On her new album, Things Take Time, Take Time, these hallmark domestic details are redirected with a more uplifting slant, focusing instead on the comforting vulnerability of optimism. The edge still remains — across the album’s lyrics, she contemplates dying stars, the anxieties of capitalism, and the pain of dealing with depression and isolation —, but it’s newly tempered with refreshing positives and an overarching lighthearted sound. 

In the opener “Rae Street”, we greet the LP with Barnett having difficulty waking up in the morning and deciding that “unless we see some change, I might change my sheets today”. Though she muses that “time is money, and money is no man’s friend”, she’s still looking up, sending her “best wishes with the wind” and reminding herself, “don’t worry so much about it”. On “Sunfair Sundown”, the theme of moving houses that features throughout her music is funneled into congratulating a friend on getting the keys to their new place.

Barnett has noticed this shift and draws a distinct contrast between Things Take Time, Take Time and her most recent album, 2018’s Tell Me How You Really Feel. “I would talk about how [the last album] was vulnerable, but in hindsight, I feel like it was very guarded,” she says. “This one actually feels vulnerable.”

A piece of that, for sure, is this album’s connection to the Tell Me How You Really Feel cycle, which she ended feeling a sense of burnout that drove her to create Things Take Time, Take Time while quarantining at home in Melbourne and living alone for the first time in her life.
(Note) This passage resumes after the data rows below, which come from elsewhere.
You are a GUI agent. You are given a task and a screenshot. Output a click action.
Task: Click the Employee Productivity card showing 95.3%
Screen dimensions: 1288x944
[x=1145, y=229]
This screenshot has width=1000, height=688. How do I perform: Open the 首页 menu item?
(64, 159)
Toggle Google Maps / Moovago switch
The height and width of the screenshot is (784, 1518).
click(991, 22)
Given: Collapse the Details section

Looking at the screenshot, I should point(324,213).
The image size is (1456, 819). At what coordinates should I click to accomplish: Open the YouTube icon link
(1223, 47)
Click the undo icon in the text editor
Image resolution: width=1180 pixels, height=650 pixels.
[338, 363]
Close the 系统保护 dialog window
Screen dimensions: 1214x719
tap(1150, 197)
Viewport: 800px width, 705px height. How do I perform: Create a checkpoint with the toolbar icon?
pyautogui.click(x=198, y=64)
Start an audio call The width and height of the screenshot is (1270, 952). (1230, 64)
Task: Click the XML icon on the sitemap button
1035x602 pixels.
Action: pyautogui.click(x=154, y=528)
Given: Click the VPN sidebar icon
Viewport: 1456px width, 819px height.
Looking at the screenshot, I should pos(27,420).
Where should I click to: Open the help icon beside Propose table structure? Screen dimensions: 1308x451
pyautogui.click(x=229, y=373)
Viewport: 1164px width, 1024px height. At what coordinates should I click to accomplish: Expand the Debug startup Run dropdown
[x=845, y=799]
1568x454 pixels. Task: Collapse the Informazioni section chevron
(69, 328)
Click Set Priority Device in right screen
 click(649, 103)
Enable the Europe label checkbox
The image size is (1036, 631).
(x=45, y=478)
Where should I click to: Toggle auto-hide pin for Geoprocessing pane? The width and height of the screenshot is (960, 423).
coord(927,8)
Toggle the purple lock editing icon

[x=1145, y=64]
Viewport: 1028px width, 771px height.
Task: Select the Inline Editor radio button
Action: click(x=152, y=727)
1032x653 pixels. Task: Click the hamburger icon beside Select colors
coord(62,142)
What results are an array of kinder, softer songs that still fit cozily into her output. 

The musical palette of Things Take Time, Take Time is different instrumentally, too. Barnett brought in her friend and longtime collaborator Stella Mozgawa to produce the album, which feels buoyant compared to her grungy, guitar-forward earlier releases. “Here’s the Thing” uses drum machines and a delicately-distorted guitar to craft a dreamy, whimsical mood, like a karaoke night that nevertheless isn’t dampened by Barnett’s outright confession that “I feel insecure.” Lauded single “Before You Gotta Go” maintains a folkier influence, turning an upsetting argument into a peace offering.

Perhaps the most significant turn stylistically is “If I Don’t Hear From You Tonight”, an unabashed love song that eschews the shyness of “Anonymous Club” and “Sunday Roast”, two of its few predecessors in Barnett’s body of work. Laced with her trademark deadpan, the track illustrates the awkward, hilarious nervousness of confessing feelings to someone. “Is now an okay time to tell you that I like you?” she asks, all while reassuring herself that her drama is minuscule in the eyes of the universe and insisting to the other person that she doesn’t want to “bore the brains out of your head.” 

Barnett stays self-aware throughout “If I Don’t Hear From You Tonight”, spinning her well-trod subject matter into cheekily-elaborate lyrics like “all my fears collided when our mutual friend confided that there’s a 99% chance that it’s requited.” At times, the feelings are so strong that they even break through the carefully-constructed aloofness and rhymes in favor of recognizable axioms. “If loving you’s a crime, then gimme those front-page headlines,” Barnett finally admits. It’s a simple line, verging on cliche, that nevertheless shows she isn’t afraid to experiment with the familiar.

In short, Things Take Time, Take Time marks a turn toward openness and positivity for Courtney Barnett, who has previously thrived on precisely communicating anxieties. “The world is so pointless, and so fucked in so many ways, but there’s so many beautiful little small moments happening,” she notes. And whether Barnett is finding solace in the sun coming up, the leaves turning green, or a friend’s happiness, the beautiful minutiae of Things Take Time, Take Time forces you, in her own words, “to see flowers in the weeds.”